Jos de Mul. Encyclopedias, hive minds and global brains A cognitive evolutionary account of Wikipedia. 立命館言語文化研究29巻3号. Ritsumeikan Studies in Language and Culture. Volume 29, no.3 (2018), 143-153.
Abstract
Wikipedia, the crowd-sourced, hypermedial encyclopedia, available in more than 290 languages and consisting of no less than 40 million lemmas, is often hailed as a successful example of the ʻwisdom of the crowdsʼ. However, critics not only point at the lack of accuracy and reliability, uneven coverage of topics, and the poor quality of writing, but also at the under-representation of women and non-white ethnicities.
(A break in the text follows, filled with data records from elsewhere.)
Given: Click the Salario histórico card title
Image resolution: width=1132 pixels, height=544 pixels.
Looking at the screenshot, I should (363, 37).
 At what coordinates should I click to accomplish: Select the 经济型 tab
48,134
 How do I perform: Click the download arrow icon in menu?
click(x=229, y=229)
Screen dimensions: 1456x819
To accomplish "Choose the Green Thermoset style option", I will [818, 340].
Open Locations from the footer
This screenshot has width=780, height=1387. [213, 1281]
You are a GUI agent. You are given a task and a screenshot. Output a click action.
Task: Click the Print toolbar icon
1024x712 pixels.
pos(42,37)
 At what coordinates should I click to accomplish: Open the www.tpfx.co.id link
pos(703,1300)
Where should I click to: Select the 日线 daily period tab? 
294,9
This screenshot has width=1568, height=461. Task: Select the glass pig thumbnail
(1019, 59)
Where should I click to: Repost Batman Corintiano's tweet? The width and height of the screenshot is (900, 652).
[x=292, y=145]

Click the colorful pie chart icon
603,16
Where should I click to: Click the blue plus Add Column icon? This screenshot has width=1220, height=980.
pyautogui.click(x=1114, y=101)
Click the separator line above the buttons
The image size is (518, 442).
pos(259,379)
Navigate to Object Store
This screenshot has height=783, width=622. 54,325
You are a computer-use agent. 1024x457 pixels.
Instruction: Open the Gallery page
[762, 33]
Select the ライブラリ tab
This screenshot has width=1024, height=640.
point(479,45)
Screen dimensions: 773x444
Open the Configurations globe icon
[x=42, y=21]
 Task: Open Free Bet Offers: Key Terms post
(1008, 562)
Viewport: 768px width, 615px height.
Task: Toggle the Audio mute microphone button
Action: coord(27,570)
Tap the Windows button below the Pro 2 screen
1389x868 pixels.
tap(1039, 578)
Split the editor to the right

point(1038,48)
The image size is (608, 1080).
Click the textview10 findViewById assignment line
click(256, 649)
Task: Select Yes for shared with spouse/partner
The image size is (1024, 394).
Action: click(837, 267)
Moreover, some critics regard Wikipedia as an example of the development of a hive mind, as we find it in social insects, whose ʻmindʼ rather than being a property of individuals is a ʻsocial phenomenonʼ, as it has to be located in the colony rather than in the individual bees. In this article an attempt is made to throw some light on this controversy by analyzing Wikipedia from the perspective of the cognitive evolution of mankind. Connecting to Origins of the Modern Mind(1991) of neuropsychologist Merlin Donald, in which three stages in the cognitive evolution - characterized by a mimetic, an linguistic, and an external symbolic cognition respectively - are distinguished, it is argued that the development of the internet, and crowd-sourced projects like Wikipedia in particular, can be understood as a fourth, computer- mediated form of cognition. If we survey the cognitive evolution of hominids and the role played in this evolution by cultural and technical artefacts like writing, printing press, computers, and internet, we witness a process of increasing integration of individual minds. With outsourcing and virtualization of the products and processes of thinking to external memories, and the fast development of implanted computer interfaces, we appear to be at the edge of the materialization of the hive mind in a ʻglobal brainʼ. The article ends with some speculative predictions about the future of human cognition.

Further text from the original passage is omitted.